(Beginning of Excerpted records)

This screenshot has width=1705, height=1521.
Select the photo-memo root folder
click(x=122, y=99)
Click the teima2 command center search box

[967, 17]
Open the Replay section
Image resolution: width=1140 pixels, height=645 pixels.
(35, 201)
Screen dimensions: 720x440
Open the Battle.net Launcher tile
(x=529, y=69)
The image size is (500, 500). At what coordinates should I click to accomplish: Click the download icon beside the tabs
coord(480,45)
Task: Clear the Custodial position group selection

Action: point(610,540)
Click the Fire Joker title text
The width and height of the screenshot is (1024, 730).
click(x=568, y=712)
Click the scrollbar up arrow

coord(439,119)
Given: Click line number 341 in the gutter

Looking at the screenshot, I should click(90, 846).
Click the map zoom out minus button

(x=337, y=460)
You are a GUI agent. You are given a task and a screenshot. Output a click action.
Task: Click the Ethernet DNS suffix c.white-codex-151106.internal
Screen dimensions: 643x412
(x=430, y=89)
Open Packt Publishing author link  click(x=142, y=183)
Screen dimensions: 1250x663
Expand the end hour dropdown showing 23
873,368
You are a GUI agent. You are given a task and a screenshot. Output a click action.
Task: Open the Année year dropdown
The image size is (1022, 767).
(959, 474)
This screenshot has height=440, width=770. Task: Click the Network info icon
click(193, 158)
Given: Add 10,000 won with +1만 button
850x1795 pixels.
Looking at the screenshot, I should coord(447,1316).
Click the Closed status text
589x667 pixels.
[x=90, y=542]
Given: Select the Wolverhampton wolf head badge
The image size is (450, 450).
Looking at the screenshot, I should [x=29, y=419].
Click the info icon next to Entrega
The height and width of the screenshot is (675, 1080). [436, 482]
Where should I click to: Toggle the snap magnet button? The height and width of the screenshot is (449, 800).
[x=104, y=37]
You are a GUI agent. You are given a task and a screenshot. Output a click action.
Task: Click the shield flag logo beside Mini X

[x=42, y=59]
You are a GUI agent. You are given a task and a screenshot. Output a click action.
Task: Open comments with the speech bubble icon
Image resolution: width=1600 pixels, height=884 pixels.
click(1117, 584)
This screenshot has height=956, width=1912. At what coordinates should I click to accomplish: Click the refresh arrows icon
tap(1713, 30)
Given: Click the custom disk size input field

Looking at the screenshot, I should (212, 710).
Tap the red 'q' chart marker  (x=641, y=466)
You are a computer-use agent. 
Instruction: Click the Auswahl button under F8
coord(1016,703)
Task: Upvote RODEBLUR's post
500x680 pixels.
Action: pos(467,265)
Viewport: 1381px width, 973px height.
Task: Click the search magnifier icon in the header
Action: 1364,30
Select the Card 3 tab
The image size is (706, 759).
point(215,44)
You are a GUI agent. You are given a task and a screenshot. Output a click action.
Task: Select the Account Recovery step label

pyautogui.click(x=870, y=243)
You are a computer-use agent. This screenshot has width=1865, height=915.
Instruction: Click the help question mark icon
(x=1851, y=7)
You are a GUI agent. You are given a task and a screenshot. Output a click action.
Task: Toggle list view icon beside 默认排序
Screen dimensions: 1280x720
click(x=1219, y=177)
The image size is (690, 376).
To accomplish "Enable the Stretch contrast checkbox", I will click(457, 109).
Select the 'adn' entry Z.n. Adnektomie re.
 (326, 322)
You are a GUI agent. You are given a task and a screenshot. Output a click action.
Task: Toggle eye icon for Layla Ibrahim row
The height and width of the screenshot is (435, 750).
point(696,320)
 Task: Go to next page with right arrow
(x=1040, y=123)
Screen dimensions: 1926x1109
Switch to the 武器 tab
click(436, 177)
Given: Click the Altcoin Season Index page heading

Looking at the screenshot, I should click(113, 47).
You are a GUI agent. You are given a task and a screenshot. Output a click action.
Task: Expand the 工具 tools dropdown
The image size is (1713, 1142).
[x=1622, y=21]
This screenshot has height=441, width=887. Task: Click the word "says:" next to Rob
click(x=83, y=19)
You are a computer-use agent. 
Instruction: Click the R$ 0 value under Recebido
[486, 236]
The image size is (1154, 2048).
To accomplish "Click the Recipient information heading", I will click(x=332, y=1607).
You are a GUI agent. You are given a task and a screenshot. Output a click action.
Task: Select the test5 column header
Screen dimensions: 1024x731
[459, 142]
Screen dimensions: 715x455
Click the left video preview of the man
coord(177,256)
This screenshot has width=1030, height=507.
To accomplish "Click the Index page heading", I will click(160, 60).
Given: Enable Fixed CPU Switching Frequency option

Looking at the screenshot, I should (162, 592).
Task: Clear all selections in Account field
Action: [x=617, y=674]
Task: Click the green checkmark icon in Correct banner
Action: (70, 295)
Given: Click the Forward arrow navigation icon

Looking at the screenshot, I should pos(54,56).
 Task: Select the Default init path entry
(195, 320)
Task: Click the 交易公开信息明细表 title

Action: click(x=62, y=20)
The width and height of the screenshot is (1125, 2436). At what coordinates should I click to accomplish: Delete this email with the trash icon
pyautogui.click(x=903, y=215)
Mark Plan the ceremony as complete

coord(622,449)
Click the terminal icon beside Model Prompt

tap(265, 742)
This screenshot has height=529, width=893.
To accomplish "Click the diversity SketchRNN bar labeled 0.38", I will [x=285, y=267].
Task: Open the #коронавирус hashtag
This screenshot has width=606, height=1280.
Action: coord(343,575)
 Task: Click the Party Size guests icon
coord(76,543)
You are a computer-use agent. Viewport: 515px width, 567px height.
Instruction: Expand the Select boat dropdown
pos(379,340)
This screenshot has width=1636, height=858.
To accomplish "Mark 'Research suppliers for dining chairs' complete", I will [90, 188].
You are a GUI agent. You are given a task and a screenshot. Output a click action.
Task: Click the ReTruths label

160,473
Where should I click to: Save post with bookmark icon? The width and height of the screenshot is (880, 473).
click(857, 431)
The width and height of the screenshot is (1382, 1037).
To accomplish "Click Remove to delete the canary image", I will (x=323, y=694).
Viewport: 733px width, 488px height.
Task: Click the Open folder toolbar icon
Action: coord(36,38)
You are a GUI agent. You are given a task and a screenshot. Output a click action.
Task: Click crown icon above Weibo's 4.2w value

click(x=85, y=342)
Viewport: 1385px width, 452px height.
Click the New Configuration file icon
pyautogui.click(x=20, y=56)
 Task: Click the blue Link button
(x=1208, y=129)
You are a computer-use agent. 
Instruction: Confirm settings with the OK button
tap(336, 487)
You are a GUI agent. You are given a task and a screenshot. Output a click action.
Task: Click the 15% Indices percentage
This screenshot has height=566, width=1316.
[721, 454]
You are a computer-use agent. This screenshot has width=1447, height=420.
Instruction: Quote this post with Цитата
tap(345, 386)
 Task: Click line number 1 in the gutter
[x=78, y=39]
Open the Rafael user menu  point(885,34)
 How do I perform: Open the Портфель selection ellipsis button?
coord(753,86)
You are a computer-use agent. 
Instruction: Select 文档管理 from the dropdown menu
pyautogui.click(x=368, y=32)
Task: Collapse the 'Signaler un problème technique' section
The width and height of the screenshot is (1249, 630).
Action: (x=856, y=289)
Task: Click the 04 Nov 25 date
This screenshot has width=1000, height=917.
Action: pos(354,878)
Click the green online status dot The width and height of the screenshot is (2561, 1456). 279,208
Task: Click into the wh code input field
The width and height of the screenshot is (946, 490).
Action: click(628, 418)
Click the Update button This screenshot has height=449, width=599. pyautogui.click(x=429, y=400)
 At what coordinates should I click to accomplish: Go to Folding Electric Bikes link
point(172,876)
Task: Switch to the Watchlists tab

(End of Excerpted records)

## [Required action]
Your reply should hold only the lines from the first line of the records through the one with "Screen dimensions: 720x440", reproduced word for word.

## [Reply to the exercise]
This screenshot has width=1705, height=1521.
Select the photo-memo root folder
click(x=122, y=99)
Click the teima2 command center search box

[967, 17]
Open the Replay section
Image resolution: width=1140 pixels, height=645 pixels.
(35, 201)
Screen dimensions: 720x440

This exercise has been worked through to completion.